第14回日本考古学協会賞

第14回日本考古学協会賞

 「第14回日本考古学協会賞」には、締切日までに6件の応募と2件の推薦がありました。2024年3月5日(火)に選考委員会が開催され、大賞には三阪一徳氏、奨励賞に土井正樹氏と上田直弥氏、優秀論文賞に米元史織氏、内田純子氏がそれぞれ推薦され、3月23日(土)の理事会で承認されました。各賞は、5月25日(土)の第90回総会(千葉大学)において発表され、辻秀人会長から賞状と記念品が授与されました。なお、米元史織氏と内田純子氏は当日欠席となったため、賞状と記念品は後日、個別送付させていただきました。

 受賞理由並びに講評は、次のとおりです。

第14回日本考古学協会賞 大賞

三阪一徳 著
土器製作技術からみた稲作受容期の東北アジア』 九州大学出版会 2022年11月発行

推薦文

 縄文時代から弥生時代への移行期は、農耕文化の形成を経て国家の成立に向かう日本史上きわめて重要な変化の時期である。したがって、この分野の研究は数多く、また多岐にわたるが、日本列島に農耕文化をもたらした渡来人の役割をどのように評価するのかは研究の一つの柱となってきた。

 近年、日本列島への稲作の渡来ルートは、中国大陸における遺跡の調査やレプリカ法による土器圧痕などの調査研究の進展によって、山東半島から遼東半島を経て朝鮮半島を南下し北部九州に至るルートに絞り込まれつつある。こうした農耕文化の伝播や受容を考察するうえで土器が大きな役割を果たしているが、これまでの分析方法としては文様や形態に重きが置かれてきた。土器の文様と形態の分析は、年代の違いを識別し機能をとらえるといった点では有効な手段であるが、人の移動と移住の有無や程度を判断するには、別の視点からの分析を要する。

 本書の著者はこのような現況に鑑みて、土器の製作技術を柱としてこの問題に取り組んだ。具体的には、粘土帯の積み上げ方法、器面の調整方法、焼成方法の3本柱である。この方法を用いて、北部九州の弥生時代開始期、朝鮮半島南部の青銅器時代開始期、遼東半島の龍山文化併行期の稲作受容期という文化の画期に焦点をあてて土器の変化を分析した。文様などに覆い隠される場合の多い技術は、うわべの模倣ではなく製作者の直接的な関与をうかがい知ることが期待されるので、移動・移住問題を含めた文化の相互関係を議論するうえで適切な方法の選択と評価されよう。
——
» 問題文 a
日本考古学協会賞の文章によると、第14回の大賞に推薦されたのは誰ですか。
この文章と次に続く行は、それぞれ別の資料です。

(画面グラウンディング例)
——
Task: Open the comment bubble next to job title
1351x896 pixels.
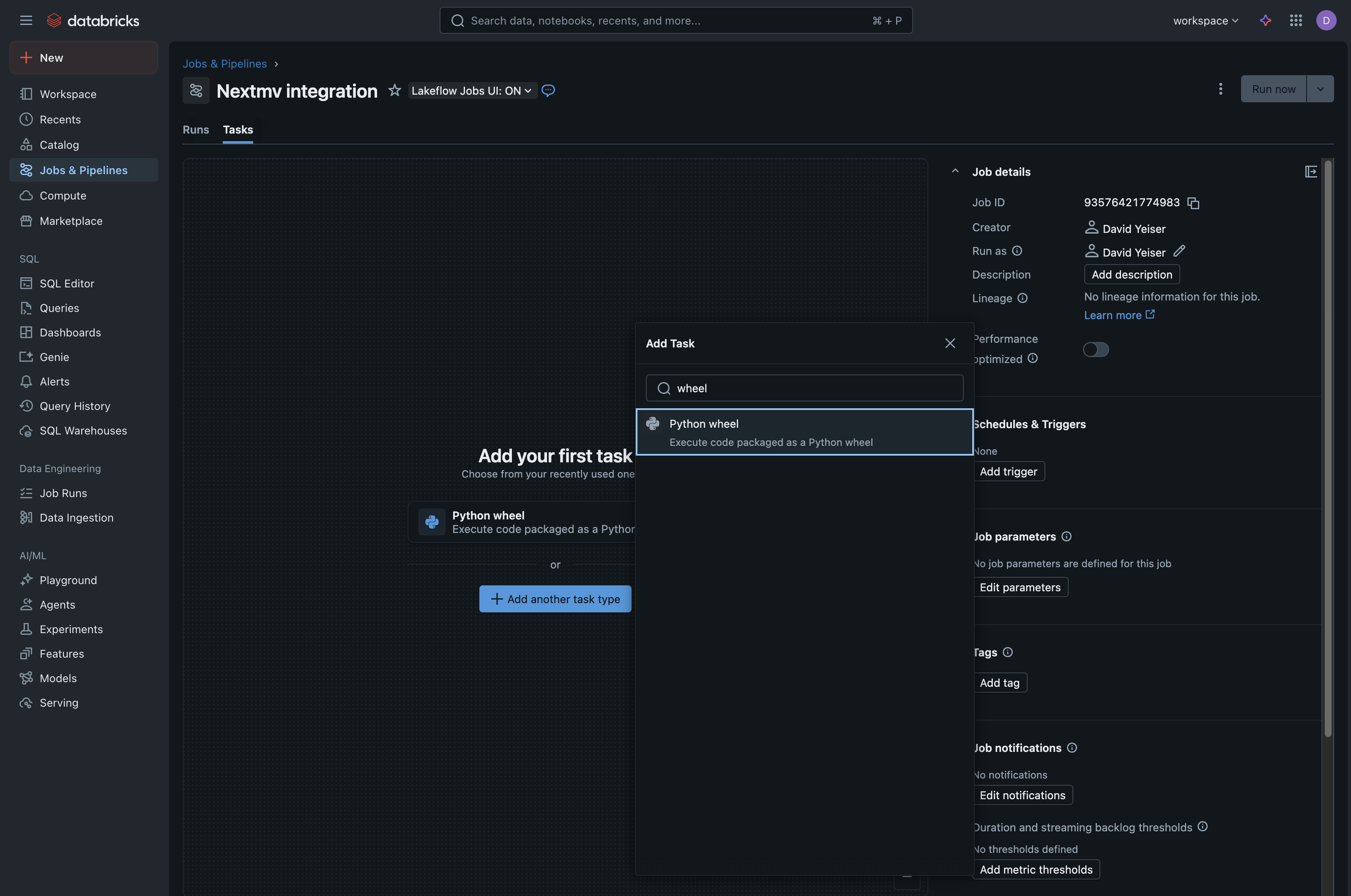Action: pos(548,90)

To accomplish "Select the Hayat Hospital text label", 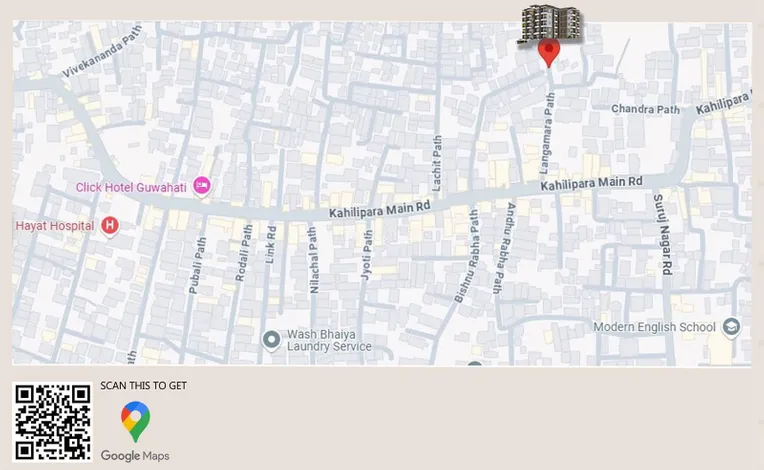I will coord(55,226).
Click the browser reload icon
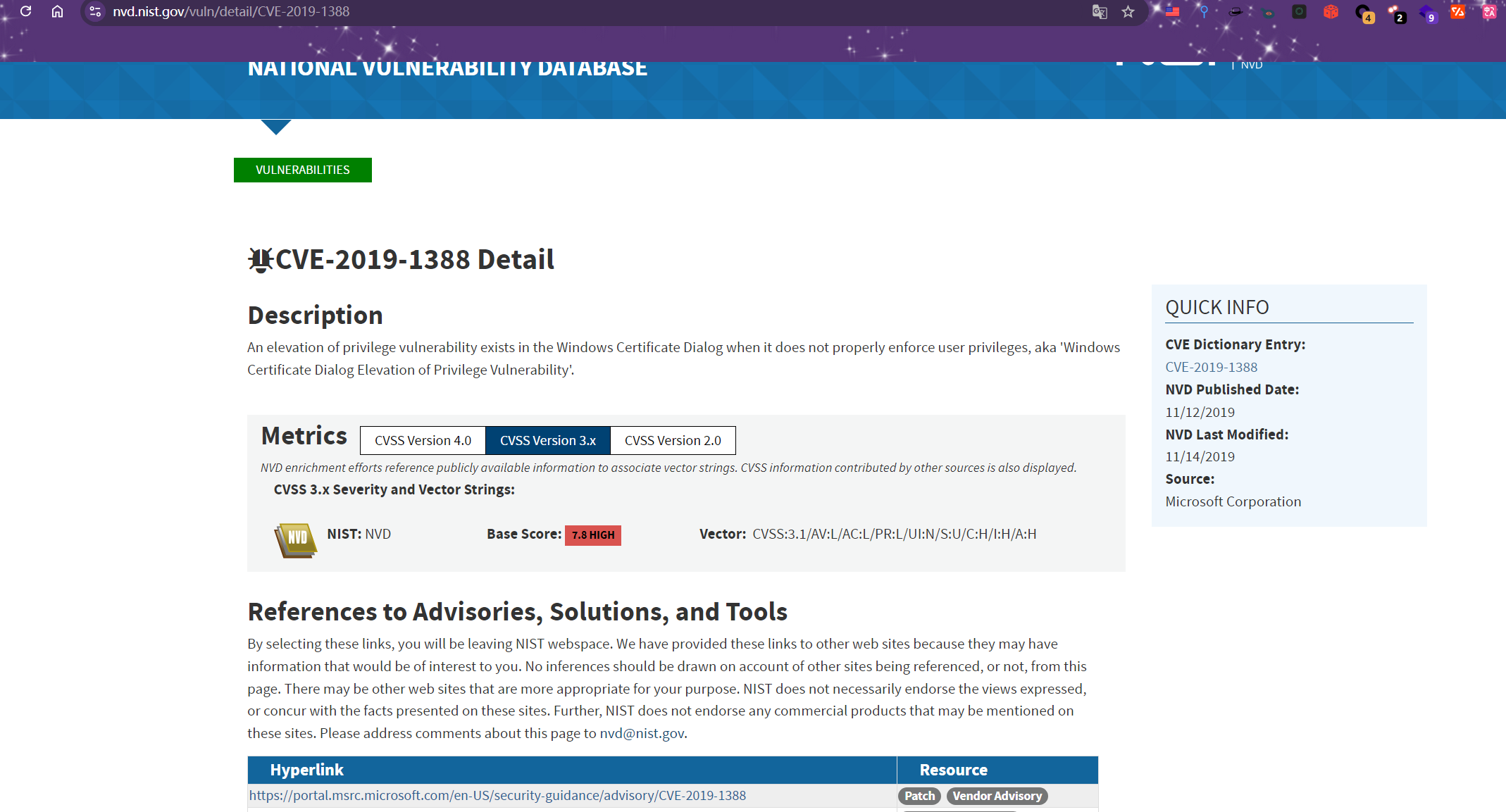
——
» 問題文 b
上の行のうち、文字列「next」を含む行を数えて、その数だけを答えてください。大文字と小文字は区別します。

» 解答例 a
三阪一徳氏です。

» 解答例 b
1